The second consequence is that this has changed the traces of the unit tracers, and I've had to add one more TracerWhen constant. Remembering the difficulties with the nesting of the traces, this was a good time to fix that too, so I've added the second TracerWhen constant. Now all of them go nicely in pairs:
TW_BEFORE, // before calling the label's execution as such
TW_AFTER, // after all the execution is done
TW_BEFORE_CHAINED, // after execution, before calling the chained labels (if they are present)
TW_AFTER_CHAINED, // after calling the chained labels (if they were present)
TW_BEFORE_DRAIN, // before draining the label's frame if it's not empty
TW_AFTER_DRAIN, // after draining the label's frame if was not empty
The TW_BEFORE/AFTER_CHAINED trace points now get called only if there actually were any chained labels to call, and TW_BEFORE/AFTER_DRAIN trace points get called only if there were anything to drain.

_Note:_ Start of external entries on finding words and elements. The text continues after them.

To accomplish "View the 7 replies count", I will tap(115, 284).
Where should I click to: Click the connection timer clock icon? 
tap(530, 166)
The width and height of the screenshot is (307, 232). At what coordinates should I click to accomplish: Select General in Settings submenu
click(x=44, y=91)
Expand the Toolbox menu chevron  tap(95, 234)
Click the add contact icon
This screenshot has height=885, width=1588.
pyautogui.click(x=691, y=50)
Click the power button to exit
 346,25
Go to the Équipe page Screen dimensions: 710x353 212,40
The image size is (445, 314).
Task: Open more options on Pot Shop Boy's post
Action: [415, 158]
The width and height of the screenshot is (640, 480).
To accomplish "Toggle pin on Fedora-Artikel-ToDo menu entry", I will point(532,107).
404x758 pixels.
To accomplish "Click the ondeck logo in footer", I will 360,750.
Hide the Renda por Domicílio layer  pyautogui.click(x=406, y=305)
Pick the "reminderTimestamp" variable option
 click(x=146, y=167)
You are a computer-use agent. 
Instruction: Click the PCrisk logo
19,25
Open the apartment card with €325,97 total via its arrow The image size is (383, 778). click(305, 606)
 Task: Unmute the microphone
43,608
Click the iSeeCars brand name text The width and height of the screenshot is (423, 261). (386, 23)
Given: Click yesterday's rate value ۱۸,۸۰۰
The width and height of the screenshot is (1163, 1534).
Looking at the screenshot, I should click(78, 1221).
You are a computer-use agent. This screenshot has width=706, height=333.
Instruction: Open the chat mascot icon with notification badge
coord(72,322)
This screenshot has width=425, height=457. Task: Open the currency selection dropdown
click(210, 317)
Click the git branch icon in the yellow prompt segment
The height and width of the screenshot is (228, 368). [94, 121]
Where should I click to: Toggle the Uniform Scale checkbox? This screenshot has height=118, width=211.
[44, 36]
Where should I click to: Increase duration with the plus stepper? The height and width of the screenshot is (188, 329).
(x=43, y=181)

The DRAIN trace points get always called with the original rowop that pushed this frame onto the stack first (so that matching the "before" and "after" is easy).
The full sequence in the correct order now becomes:
TW_BEFORE
TW_BEFORE_CHAINED
TW_AFTER_CHAINED
TW_AFTER
TW_BEFORE_DRAIN
TW_AFTER_DRAIN
But since parts of it are optional, the minimal (and most typical) one is only:
TW_BEFORE
TW_AFTER
There also are new methods to check if a particular constant (in its integer form, not as a string) is a "before" or "after". Their typical usage in a trace function, to print an opening or closing brace, looks like:
if (Triceps::tracerWhenIsBefore($when)) {
$msg .= " {";
} elsif (Triceps::tracerWhenIsAfter($when)) {
$msg .= " }";
}
More trace points that are neither "before" or "after" could get added in the future, so a good practice is to use an elsif with both conditions rather than a simple if/else with one condition.
The third consequence is that the methods Unit::makeLoopHead() and Unit::makeLoopAround() now return only a pair of values, not a triplet. The "begin" label is not needed any more, so it's not created and not returned.